- Written task
Turn everything below, from the start of the items down through the line containing "Action: click(x=315, y=218)", into a numbered list with blank lines omitted. Leave the pictures out of your answer.

[Items for locating described items]
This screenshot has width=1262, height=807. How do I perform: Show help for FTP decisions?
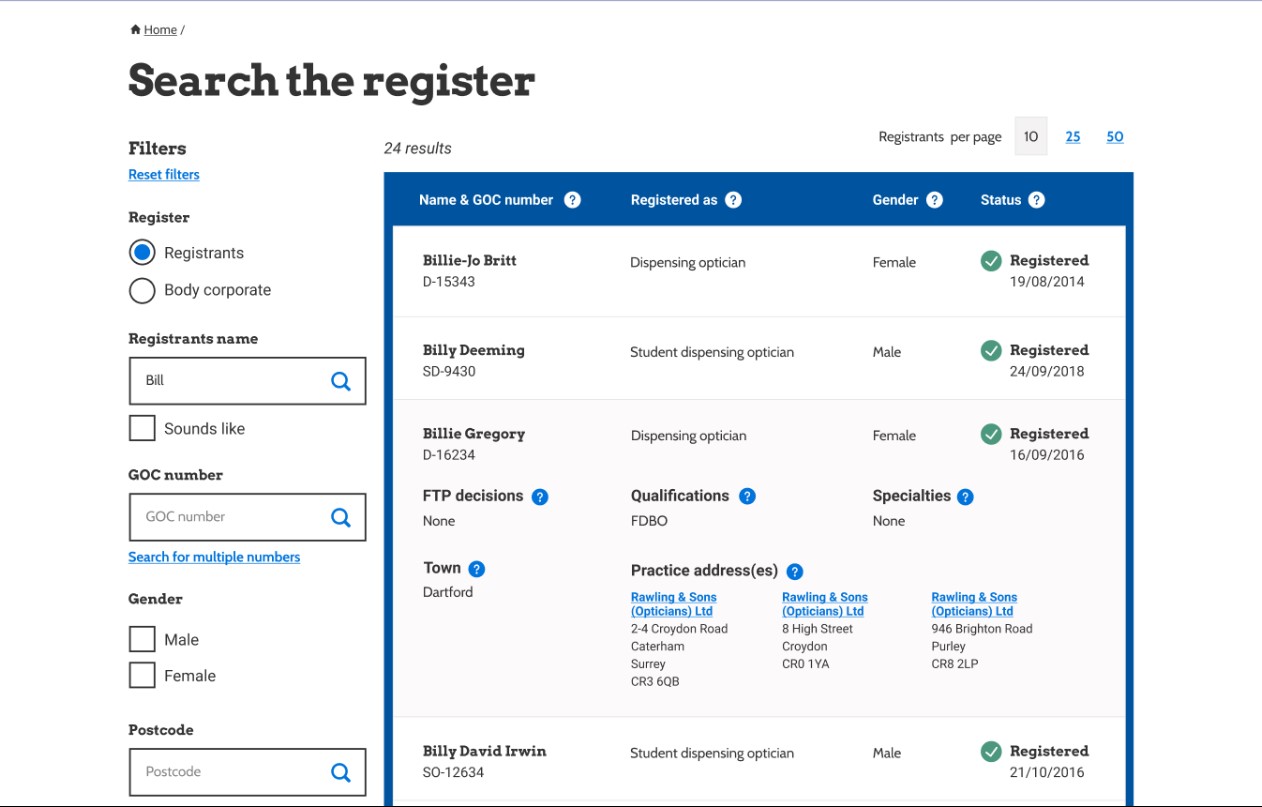click(540, 497)
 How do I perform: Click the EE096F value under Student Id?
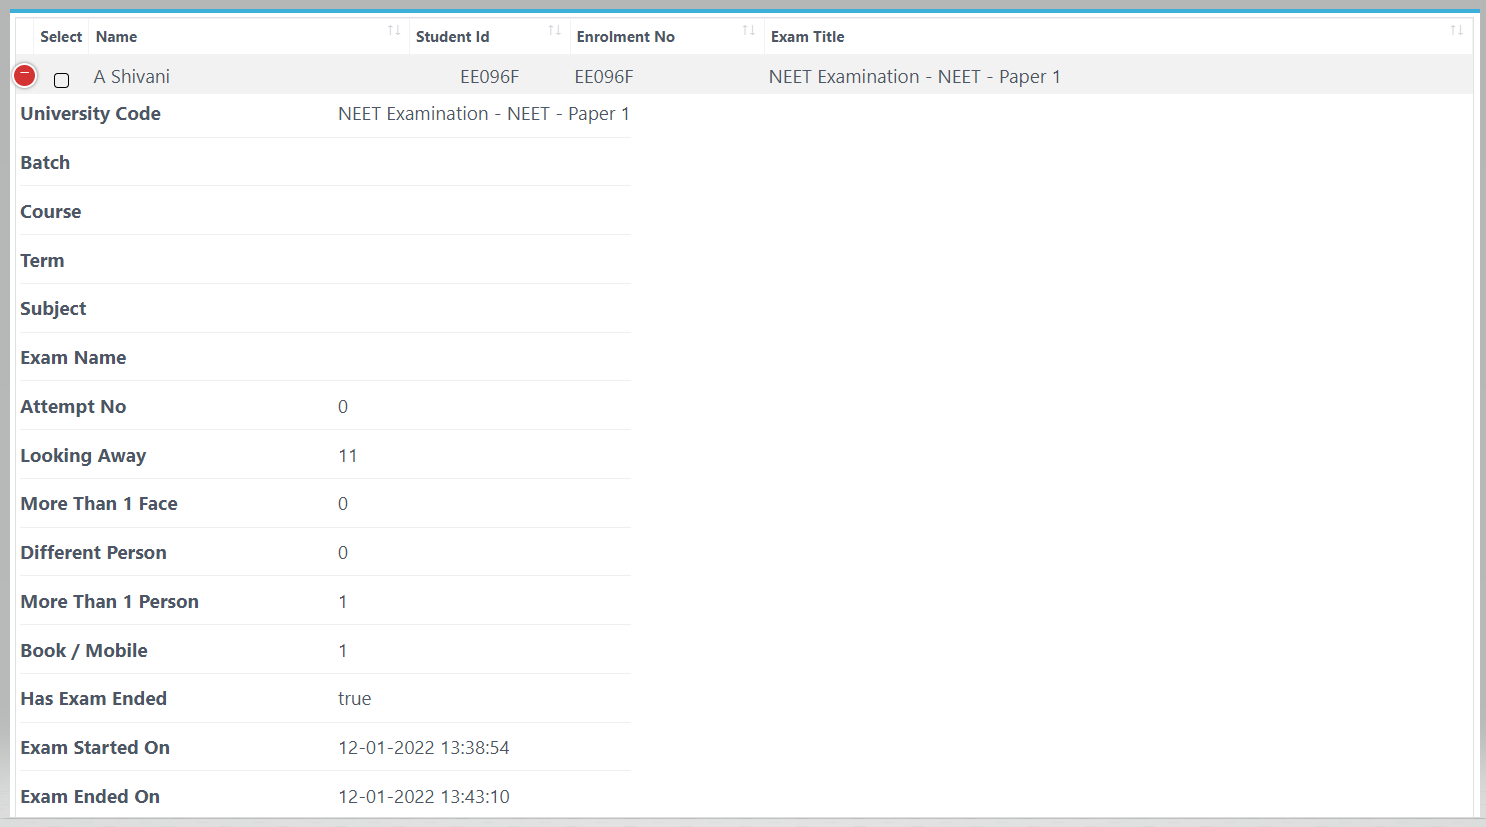point(489,77)
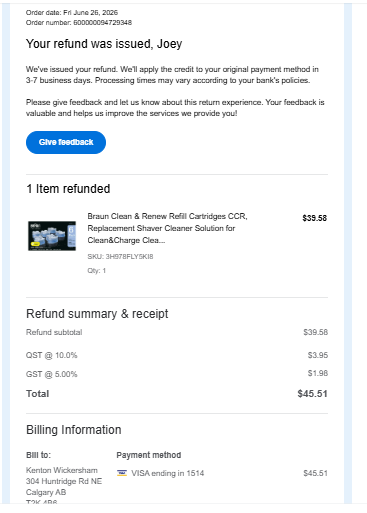
Task: Click the item price $39.58
Action: click(x=315, y=218)
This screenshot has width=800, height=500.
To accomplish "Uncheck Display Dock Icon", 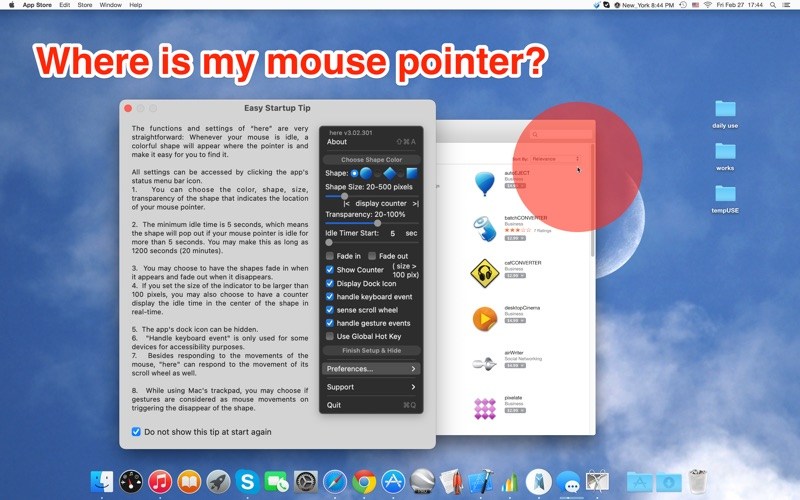I will point(331,283).
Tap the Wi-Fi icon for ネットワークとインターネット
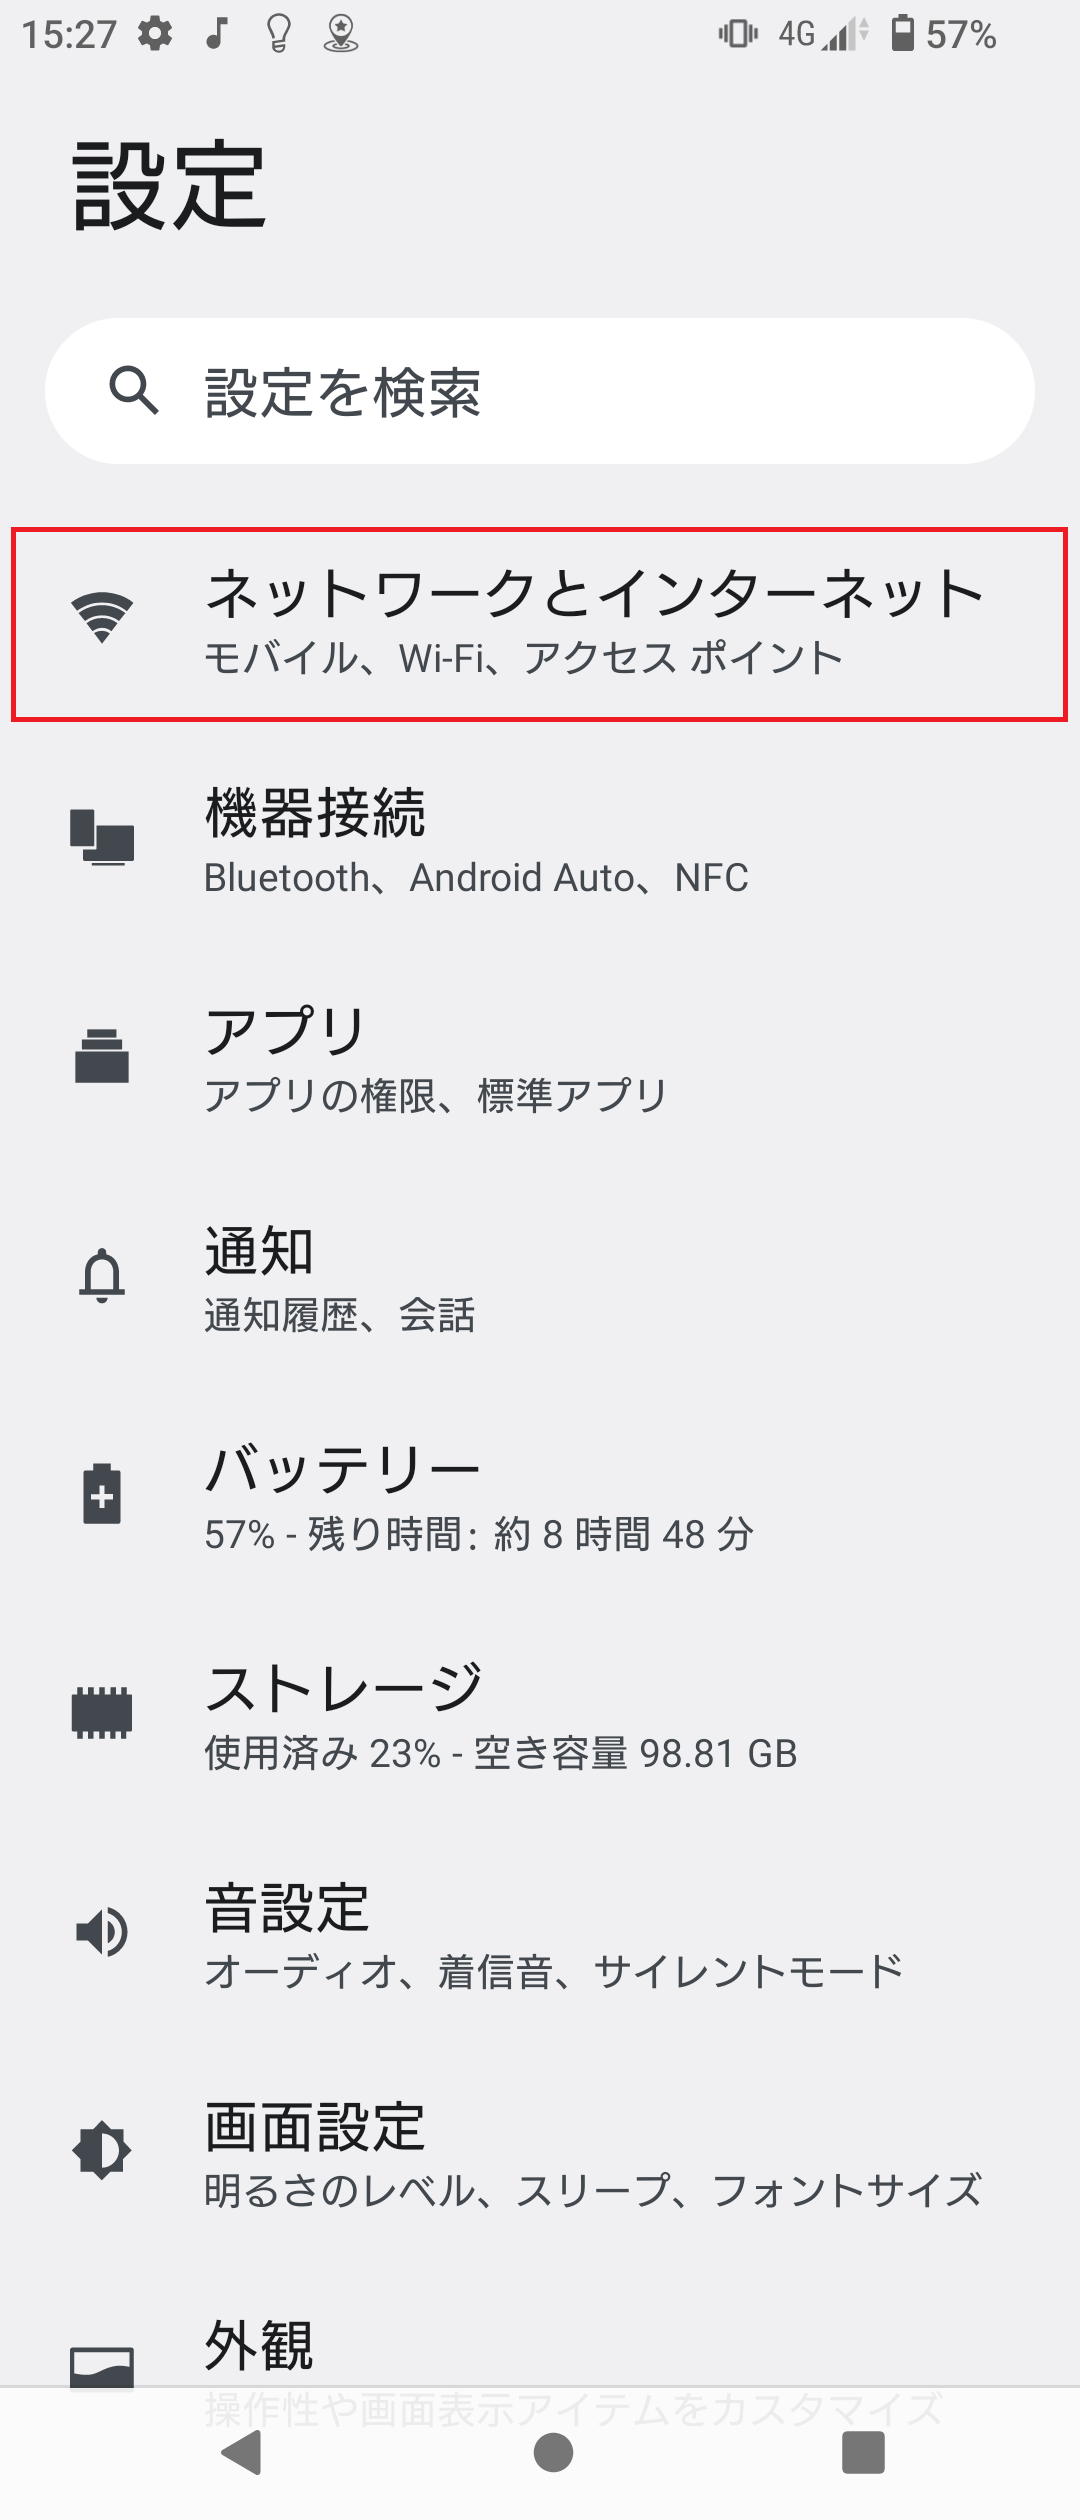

- The reply
1. This screenshot has width=1262, height=807. How do I perform: Show help for FTP decisions?
2. click(540, 497)
3.  How do I perform: Click the EE096F value under Student Id?
4. point(489,77)
5. Task: Click the item price $39.58
6. Action: click(x=315, y=218)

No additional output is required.